引用元:楽天ボラティリティ・ファンド ファンド説明資料
楽天ボラティリティ・ファンドには、毎月分配型と資産成長型の2種類がある。中でも、元本の払い出しの可能性が低い資産成長型を選び、リスクヘッジしたほうがよい。
(1)国際のETF VIX短期先物指数(銘柄コード:1552)
VIX指数の先物取引を主な投資対象とした国内ETF。相場が混乱してS&P500が下落した時に価格が上がる商品設計だ。投資している米国株の価格が下落した際、このETFの利益を確定し、米国株の追加購入資金に充てることで、ポートフォリオのリバランスをスムーズに行なえる。為替ヘッジがなく、円高による価格下落の影響を受ける。
引用元:国際のETF VIX短期先物指数 ファンド詳細ページ/三菱UFJ国際投信(http://am.mufg.jp/fund/160001.html)
(2)楽天ボラティリティ・ファンド(愛称:楽天ボルティ)
楽天が展開する投資信託。相場の状況に応じてVIX指数の先物取引の「売り」と「買い」を持ち替えることで、相場下落時には米国株のリスクヘッジとして機能し、平常時にも収益を獲得できるように工夫されている。円高による価格下落影響がなく、VIX指数を使ったリスクヘッジの入門商品としておすすめ。購入可能な金融機関は、楽天証券、auカブコム証券、SBI証券など。
引用元:楽天ボラティリティ・ファンド ファンド説明資料/楽天投信投資顧問(http://rakuten-toushin.co.jp/fund/nav/rivlt/)
(3)VIX指数のCFD取引/GMOクリック証券
CFD取引とは、取引の開始から終了までの間の価格差を受け払いすること。証拠金を預けることで保有資産以上の金額の取引ができる。VIX指数をCFDの取引対象としているのがGMOクリック証券で、VIX指数の値動きに対しての投資が可能だ。なお、同社での銘柄名は「米国VI」。証拠金取引のため、価格が大きく動くと「ロスカット」になるリスクがあり、中級者以上向けといえる。ただし、相場混乱前にVIX指数の「買い」を入れておけば、混乱時のリスクヘッジに活用できる。初心者がリスクヘッジに使う場合は、取引の仕組みを理解したうえで、証拠金維持率を高めに設定しておきたい。

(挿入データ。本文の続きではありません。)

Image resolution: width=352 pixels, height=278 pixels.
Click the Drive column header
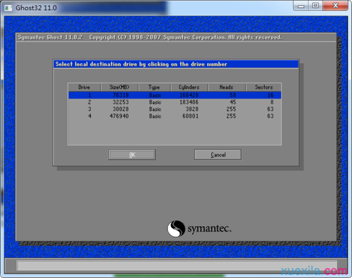[84, 87]
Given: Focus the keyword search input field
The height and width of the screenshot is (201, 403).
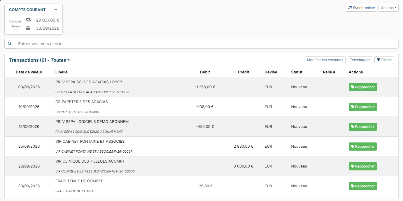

引用元:CFD取引ページ/GMOクリック証券(http://click-sec.com/corp/guide/cfd/)
VIX活用のまとめ
市場平常時が続くと予測できる場合にはVIX指数への投資を避けてもよい
市場の平常時が続くほどVIX指数への投資は価値が下がるため、相場が安定している局面、VIX指数が15未満のような局面であえて投資する必要性は低い。一方、VIX指数は急激に大きくなり、その後、なだらかに下落していくような値動きをすることも。そのため、VIX指数が急激に上昇した後に投資を行なうと、損するだけで何も得られない。VIX指数の利用は計画的に行ないたい。
VIX指数の値動きと米国株式を比較してみると、定期的に値が急騰していることは一目瞭然。30以上の値を長期間維持することはまれであることがわかる。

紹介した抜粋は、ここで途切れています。